Fui estuprada quando tinha 15 anos. Esta foi a minha primeira experiência sexual. Para lidar com isto, eu tentava não pensar no que estava acontecendo. Não era proposital, minha mente não queria estar no meu corpo, enquanto meu corpo fazia coisas que meu espírito não estava preparado. Anos depois eu não conseguia ter relações sexuais com ninguém sem estar totalmente fora de mim.
Estou te contando porque este fato me machuca demais e, como qualquer ferida, precisa de remédio para curar.
Quando o Metallica lançou o clipe da música “One”, quatro meses depois de eu ter sido estuprada, insisti e não podia continuar.
“Now that the war is through with me/I’m waking up, I cannot see/That there’s not much left to me/Nothing is real, but pain now”. (Agora que esta Guerra acabou comigo / Estou acordando e não consigo enxergar / Não restou muito para mim / Nada é real, exceto a dor que sinto agora)
James Hetfield se inspirou numa vítima de uma mina terrestre, que aparece em um romance escrito em 1930 (NOTA DO TRADUTOR: O livro em questão é o Johnny Vai à Guerra, originalmente chamado de Johnny Got His Gun, escrito por Dalton Trumbo como forma de criticar a campanha de incentivo aos jovens para alistamento nas Forças Armadas norte-americanas). Mas, para mim, ele sabia que era mesma sensação de uma garota que fora abusada sexualmente. Estava claro em cada verso. Cantando com melancolia e raiva, Hetfield estava ali comigo, quando eu precisava desesperadamente saber que não estava sozinha.
================================
O QUE FAZER:
**a.** Diga se cada afirmação combina com o relato sobre a música “One”, respondendo sim ou não e citando as palavras do relato que decidem: (i) O clipe de “One” saiu quatro meses depois do estupro. (ii) James Hetfield se inspirou num personagem de um romance escrito em 1930. (iii) O estupro aconteceu aos 17 anos.
**b.** Repita sem mudar nada o trecho do relato sobre a música “One” que abre com as palavras que contêm "Fui estuprada quando" e fecha com "fora de mim.".
**c.** Continue o relato sobre a música “One” a partir da última frase mostrada.
Os registros não fazem falta aqui.

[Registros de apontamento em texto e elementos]
================================
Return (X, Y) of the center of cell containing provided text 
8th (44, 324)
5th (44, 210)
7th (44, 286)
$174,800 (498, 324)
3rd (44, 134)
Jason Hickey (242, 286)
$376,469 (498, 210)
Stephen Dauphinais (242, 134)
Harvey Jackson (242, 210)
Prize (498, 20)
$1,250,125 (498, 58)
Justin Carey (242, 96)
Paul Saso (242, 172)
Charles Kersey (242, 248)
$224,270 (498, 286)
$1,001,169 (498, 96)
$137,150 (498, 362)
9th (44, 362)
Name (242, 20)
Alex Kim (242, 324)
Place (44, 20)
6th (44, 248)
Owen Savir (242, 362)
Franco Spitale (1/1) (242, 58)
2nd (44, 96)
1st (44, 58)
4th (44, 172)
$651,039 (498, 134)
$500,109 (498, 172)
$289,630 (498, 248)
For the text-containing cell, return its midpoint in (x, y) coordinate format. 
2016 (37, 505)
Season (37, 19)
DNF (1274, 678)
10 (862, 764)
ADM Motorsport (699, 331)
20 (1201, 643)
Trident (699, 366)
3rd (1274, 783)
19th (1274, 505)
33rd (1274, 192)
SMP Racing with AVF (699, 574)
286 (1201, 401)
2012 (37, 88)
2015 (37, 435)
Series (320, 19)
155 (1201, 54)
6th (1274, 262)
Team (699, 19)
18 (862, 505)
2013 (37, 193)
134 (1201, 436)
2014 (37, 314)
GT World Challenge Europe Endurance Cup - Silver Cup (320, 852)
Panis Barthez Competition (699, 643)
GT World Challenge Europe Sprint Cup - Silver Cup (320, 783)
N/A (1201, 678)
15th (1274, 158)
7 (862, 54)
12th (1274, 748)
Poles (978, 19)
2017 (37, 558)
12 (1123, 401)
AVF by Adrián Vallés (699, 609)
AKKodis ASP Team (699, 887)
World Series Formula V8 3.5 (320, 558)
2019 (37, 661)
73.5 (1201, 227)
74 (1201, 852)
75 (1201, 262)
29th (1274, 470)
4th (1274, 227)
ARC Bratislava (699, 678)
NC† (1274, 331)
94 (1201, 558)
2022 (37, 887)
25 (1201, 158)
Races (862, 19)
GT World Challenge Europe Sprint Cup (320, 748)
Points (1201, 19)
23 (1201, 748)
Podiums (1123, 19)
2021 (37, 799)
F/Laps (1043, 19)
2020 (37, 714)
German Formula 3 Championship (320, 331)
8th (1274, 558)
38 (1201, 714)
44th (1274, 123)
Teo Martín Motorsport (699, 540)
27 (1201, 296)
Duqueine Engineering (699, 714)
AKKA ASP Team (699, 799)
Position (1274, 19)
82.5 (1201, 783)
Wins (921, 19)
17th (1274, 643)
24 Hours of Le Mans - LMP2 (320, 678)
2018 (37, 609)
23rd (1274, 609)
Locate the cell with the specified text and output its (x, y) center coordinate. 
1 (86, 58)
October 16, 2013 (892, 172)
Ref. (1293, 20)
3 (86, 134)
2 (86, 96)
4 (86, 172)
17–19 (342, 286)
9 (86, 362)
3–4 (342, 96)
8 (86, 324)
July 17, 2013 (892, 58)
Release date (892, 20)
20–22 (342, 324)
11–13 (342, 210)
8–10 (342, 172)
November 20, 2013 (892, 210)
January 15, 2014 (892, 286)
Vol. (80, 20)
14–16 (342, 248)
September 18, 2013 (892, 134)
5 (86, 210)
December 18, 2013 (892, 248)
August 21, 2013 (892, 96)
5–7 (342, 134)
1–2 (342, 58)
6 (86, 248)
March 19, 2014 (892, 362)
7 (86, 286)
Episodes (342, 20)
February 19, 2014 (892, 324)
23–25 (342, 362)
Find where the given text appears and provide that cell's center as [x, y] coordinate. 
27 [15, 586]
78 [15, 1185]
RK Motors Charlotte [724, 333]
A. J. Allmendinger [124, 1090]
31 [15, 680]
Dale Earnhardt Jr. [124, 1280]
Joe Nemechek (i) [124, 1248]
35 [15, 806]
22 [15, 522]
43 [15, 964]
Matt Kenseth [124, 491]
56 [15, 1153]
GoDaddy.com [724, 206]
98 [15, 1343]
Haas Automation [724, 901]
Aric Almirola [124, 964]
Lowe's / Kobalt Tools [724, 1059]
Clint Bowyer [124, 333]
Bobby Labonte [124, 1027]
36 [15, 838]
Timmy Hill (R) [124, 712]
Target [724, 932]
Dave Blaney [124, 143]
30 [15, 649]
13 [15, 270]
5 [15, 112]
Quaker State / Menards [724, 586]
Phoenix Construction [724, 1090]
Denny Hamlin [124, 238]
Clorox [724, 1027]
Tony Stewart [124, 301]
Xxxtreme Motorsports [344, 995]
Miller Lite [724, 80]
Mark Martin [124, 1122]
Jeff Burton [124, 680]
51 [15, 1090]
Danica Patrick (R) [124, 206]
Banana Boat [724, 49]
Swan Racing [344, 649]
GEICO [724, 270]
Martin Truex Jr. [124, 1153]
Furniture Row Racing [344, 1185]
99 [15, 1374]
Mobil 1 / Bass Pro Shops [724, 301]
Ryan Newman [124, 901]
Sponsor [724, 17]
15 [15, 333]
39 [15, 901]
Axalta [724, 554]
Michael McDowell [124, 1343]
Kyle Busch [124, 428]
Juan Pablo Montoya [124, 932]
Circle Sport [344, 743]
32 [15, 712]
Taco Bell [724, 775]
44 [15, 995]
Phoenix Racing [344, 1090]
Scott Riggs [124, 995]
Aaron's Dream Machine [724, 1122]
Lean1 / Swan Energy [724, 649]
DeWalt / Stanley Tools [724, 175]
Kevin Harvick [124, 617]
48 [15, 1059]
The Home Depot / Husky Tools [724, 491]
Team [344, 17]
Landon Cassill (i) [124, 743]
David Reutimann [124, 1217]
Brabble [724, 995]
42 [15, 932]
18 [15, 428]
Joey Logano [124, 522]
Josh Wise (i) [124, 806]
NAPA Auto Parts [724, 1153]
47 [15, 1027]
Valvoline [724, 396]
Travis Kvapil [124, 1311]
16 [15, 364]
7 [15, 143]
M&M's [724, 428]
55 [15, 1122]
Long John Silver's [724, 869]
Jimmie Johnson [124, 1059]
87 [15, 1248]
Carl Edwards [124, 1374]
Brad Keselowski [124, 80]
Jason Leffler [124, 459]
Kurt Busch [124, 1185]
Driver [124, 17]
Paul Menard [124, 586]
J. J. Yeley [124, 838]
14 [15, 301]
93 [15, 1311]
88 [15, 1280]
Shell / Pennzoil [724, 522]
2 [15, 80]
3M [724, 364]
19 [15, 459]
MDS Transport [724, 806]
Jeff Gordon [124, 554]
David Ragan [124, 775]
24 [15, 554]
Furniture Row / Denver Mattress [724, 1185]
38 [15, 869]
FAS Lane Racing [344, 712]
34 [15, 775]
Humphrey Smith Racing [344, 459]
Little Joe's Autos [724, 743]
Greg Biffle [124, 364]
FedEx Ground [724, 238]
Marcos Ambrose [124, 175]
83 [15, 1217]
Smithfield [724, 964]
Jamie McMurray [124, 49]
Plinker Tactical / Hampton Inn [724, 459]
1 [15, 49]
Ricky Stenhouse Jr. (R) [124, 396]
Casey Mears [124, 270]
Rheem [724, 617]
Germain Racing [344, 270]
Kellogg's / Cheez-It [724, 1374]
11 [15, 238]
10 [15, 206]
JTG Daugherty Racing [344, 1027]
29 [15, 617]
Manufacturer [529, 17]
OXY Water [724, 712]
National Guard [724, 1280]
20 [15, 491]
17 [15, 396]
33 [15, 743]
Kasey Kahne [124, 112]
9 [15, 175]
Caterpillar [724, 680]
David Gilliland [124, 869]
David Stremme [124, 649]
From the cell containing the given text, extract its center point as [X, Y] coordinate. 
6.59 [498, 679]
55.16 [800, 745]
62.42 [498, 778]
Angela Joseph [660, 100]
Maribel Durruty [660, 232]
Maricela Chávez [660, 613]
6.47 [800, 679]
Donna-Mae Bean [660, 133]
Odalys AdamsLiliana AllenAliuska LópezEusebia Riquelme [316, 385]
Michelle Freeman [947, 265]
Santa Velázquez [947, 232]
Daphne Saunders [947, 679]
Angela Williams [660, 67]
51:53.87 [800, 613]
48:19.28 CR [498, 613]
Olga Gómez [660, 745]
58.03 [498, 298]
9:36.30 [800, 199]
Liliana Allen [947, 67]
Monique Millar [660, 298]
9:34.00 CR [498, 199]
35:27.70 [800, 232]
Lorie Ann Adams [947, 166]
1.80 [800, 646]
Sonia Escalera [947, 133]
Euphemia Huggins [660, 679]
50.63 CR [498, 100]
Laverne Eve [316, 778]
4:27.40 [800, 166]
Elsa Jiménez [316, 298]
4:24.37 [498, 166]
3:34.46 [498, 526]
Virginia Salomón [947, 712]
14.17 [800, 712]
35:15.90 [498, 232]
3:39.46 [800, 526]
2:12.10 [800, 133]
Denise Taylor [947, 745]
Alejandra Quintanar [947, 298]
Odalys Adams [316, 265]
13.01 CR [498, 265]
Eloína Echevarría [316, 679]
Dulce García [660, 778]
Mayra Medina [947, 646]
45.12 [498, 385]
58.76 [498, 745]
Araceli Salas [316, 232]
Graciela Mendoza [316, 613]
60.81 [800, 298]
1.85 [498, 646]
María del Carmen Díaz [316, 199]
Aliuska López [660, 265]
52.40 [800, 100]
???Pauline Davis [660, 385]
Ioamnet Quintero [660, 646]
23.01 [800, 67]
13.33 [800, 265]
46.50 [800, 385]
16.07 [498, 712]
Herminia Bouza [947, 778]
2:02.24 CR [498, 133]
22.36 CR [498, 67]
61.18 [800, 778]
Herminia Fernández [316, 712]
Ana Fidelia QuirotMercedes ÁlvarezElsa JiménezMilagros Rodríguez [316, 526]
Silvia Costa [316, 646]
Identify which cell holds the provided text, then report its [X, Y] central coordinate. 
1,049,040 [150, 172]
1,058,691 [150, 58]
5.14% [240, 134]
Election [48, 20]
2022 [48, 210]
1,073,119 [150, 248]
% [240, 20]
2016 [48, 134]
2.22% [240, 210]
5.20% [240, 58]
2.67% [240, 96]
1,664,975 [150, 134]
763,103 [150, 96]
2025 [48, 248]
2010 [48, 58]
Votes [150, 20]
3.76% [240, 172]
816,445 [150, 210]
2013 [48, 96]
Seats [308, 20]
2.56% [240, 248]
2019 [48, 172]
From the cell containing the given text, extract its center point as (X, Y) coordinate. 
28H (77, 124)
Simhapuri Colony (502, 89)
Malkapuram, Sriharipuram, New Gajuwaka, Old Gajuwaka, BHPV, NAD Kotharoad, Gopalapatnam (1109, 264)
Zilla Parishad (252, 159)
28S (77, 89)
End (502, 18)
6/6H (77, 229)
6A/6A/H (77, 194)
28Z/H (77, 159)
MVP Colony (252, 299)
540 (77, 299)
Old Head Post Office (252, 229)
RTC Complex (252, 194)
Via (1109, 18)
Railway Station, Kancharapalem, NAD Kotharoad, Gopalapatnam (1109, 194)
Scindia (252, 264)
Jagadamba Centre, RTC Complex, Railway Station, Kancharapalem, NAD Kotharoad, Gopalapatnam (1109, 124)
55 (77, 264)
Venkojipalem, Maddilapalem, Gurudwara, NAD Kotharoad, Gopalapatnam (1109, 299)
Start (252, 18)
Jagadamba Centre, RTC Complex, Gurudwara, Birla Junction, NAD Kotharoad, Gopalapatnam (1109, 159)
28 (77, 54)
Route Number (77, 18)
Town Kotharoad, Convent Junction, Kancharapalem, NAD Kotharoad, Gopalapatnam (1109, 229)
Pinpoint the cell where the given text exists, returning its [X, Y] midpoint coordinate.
================================
RESPOSTAS ABAIXO:
**a.**
(i) Sim: “Quando o Metallica lançou o clipe da música “One”, quatro meses depois de eu ter sido estuprada”.
(ii) Sim: “James Hetfield se inspirou numa vítima de uma mina terrestre, que aparece em um romance escrito em 1930”.
(iii) Não: “Fui estuprada quando tinha 15 anos.”

**b.**
Fui estuprada quando tinha 15 anos. Esta foi a minha primeira experiência sexual. Para lidar com isto, eu tentava não pensar no que estava acontecendo. Não era proposital, minha mente não queria estar no meu corpo, enquanto meu corpo fazia coisas que meu espírito não estava preparado. Anos depois eu não conseguia ter relações sexuais com ninguém sem estar totalmente fora de mim.

**c.**
Não tinha ideia de porque a música me afetava tão profundamente. Só sabia que precisava de mais. Mais guitarras, mais baixo, mais bumbo-duplo batendo num piscar de olhos, mais raiva, mais palavras tristes. Já estive em shows como os do Guns N ‘Roses e de outras bandas de metal mais mainstream, mas depois de ouvir “One” que eu caí em mim mesma. (N.T.: No texto original existe uma menção ao caso de Jéssica, ocorrido em 1987. Ela caíra num poço e teve seu resgate noticiado pela CNN. Na ocasião ela estava no Texas com sua tia e as circunstâncias do acidente permanecem um mistério até hoje. A autora usa como analogia para explicar que, quando ela tentava ser “puxada” para fora do estado de melancolia, ela reagia, não querendo sair e encarar a realidade)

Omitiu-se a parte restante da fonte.